CA Directory Data Bulk Load with Performance Considerations

Products

CA Directory

Issue/Introduction

We are planning on a new CA Directory project. What tools do we use to bulk load the initial LDAP database, ldapadd/ldapmodif or dxmodify?

Environment

Release: 14.x
Component: CA Directory

Resolution

For a new CA Directory implementation, the first thing is to confirm or create a data model to hold the data for the LDAP service it is providing.

Custom LDAP Schemas

At times, the Data Architect of the project may realize that there is a need to create a custom LDAP schema in order to host the data appropriately. If so, the following product documentation can get you started:

Directory Schemas

or you may want to refer to the following KB:

How to Create a Custom CA Directory LDAP Schema for a New CA Directory Implementation?

to help plan your efforts as well.

The fastest way to load a large number of entries for a CA Directory implementation is to use the dxloaddb command.

Backup/Restore a CA Directory Data DSA

The dxloaddb along with the dxdumpdb is often used in the backup/restore a CA Directory LDAP service. This command is commonly invoked as

dxloaddb dsaName ldifFile

see DXloaddb Tool -- Load a Data Store from an LDIF File for more details.

This ldif file very often is a backup of a CA Directory LDAP service using the command dxdumpdb as seen in DXdumpdb Tool -- Export Data from a Datastore to an LDIF File. An ldif file created using the dxdumpdb tool actually contains all the relevant CA Directory operational attributes not included in the original data set as well.
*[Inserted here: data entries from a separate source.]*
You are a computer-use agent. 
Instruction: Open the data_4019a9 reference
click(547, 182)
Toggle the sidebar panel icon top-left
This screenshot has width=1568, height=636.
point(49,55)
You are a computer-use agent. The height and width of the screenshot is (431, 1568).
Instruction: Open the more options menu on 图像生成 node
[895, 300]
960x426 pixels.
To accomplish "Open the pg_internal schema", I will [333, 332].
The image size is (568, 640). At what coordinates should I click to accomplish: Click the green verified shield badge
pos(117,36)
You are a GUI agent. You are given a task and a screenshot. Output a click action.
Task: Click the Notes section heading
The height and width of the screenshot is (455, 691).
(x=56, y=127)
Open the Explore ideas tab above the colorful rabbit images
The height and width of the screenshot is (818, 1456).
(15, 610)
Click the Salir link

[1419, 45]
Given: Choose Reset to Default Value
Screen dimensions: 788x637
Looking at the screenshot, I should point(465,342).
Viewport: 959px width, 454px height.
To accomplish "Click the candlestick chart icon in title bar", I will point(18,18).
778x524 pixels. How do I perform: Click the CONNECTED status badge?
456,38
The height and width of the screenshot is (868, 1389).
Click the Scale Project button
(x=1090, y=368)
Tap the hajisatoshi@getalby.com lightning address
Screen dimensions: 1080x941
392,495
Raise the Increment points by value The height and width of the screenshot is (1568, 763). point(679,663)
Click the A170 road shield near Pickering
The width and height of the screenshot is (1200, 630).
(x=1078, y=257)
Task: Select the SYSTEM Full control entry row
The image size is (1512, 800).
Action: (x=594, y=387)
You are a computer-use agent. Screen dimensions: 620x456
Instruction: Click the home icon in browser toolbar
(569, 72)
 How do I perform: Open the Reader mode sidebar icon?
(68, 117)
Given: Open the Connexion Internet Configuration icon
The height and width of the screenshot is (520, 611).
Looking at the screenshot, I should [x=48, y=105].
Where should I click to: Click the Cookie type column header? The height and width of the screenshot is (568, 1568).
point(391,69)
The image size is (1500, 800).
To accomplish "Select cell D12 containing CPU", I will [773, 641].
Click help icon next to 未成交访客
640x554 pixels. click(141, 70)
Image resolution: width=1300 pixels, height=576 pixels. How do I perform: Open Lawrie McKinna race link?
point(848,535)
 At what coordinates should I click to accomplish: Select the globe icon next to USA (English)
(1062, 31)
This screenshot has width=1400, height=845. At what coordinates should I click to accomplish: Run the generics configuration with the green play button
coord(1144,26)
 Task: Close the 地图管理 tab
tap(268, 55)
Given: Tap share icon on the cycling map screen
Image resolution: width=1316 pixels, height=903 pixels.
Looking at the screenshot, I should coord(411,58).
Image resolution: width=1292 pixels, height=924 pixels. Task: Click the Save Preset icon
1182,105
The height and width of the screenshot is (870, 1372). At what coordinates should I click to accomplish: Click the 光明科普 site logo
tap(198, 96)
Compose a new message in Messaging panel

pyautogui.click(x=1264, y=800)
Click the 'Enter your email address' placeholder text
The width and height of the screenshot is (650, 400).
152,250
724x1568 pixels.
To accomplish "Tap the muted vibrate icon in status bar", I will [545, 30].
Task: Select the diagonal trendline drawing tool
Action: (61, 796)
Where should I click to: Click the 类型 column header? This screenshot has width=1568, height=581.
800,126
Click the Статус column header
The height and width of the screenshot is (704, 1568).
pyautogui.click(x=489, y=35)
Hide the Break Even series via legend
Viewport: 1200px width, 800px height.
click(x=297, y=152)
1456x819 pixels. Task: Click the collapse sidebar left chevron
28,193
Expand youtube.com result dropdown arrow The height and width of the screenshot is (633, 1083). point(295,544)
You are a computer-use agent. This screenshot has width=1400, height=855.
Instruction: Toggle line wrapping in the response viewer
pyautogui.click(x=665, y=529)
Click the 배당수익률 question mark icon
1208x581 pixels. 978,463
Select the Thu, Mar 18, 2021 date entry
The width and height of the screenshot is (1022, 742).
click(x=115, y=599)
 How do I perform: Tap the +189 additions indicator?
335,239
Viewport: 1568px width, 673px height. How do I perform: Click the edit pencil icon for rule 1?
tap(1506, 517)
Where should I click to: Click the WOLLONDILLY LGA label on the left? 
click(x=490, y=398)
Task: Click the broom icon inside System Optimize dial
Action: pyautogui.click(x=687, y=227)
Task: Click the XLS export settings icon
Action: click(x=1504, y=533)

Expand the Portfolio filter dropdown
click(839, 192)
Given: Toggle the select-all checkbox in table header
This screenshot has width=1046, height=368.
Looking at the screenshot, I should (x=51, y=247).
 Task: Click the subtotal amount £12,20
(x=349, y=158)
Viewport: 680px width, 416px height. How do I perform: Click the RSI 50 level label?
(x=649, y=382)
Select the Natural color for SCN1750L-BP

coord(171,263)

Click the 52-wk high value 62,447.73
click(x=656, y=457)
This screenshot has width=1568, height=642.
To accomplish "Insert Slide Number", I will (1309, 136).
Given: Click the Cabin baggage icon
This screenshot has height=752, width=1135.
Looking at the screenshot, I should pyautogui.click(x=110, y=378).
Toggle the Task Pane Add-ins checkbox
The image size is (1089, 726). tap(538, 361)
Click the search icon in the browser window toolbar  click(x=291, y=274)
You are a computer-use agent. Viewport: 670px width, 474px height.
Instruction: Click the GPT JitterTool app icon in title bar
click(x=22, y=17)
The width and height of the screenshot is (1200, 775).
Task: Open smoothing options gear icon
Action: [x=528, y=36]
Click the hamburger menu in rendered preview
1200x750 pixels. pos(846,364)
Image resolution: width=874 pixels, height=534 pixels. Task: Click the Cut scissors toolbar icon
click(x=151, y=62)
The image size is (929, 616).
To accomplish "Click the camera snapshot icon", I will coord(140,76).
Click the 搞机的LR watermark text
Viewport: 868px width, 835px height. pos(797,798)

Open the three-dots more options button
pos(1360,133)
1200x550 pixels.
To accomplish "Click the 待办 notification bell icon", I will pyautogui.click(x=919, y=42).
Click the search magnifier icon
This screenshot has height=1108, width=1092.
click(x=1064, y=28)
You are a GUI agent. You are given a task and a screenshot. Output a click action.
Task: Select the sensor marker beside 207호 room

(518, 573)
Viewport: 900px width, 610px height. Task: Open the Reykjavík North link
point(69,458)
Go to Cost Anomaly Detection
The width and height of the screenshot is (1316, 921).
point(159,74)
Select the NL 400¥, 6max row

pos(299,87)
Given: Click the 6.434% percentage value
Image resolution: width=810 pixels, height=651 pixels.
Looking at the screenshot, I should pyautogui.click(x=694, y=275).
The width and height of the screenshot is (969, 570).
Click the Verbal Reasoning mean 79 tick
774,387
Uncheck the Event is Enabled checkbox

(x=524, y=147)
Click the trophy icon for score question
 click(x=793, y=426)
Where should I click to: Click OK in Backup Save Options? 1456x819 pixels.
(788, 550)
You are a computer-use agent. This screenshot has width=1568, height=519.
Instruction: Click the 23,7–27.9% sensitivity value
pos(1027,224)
This allows the LDAP services to be perfectly restored.

Load a CA Directory Data DSA from Scratch

For a new CA Directory LDAP service, an administrator will have to create an LDIF file from scratch to take advantage of the dxloaddb performance boost.

The entries in an LDIF file by design are organized in a Directory Information Tree (DIT) that consists of containers and sub-containers to hold objects within them. As a result, to build an LDIF file from scratch can be challenging or at least tedious.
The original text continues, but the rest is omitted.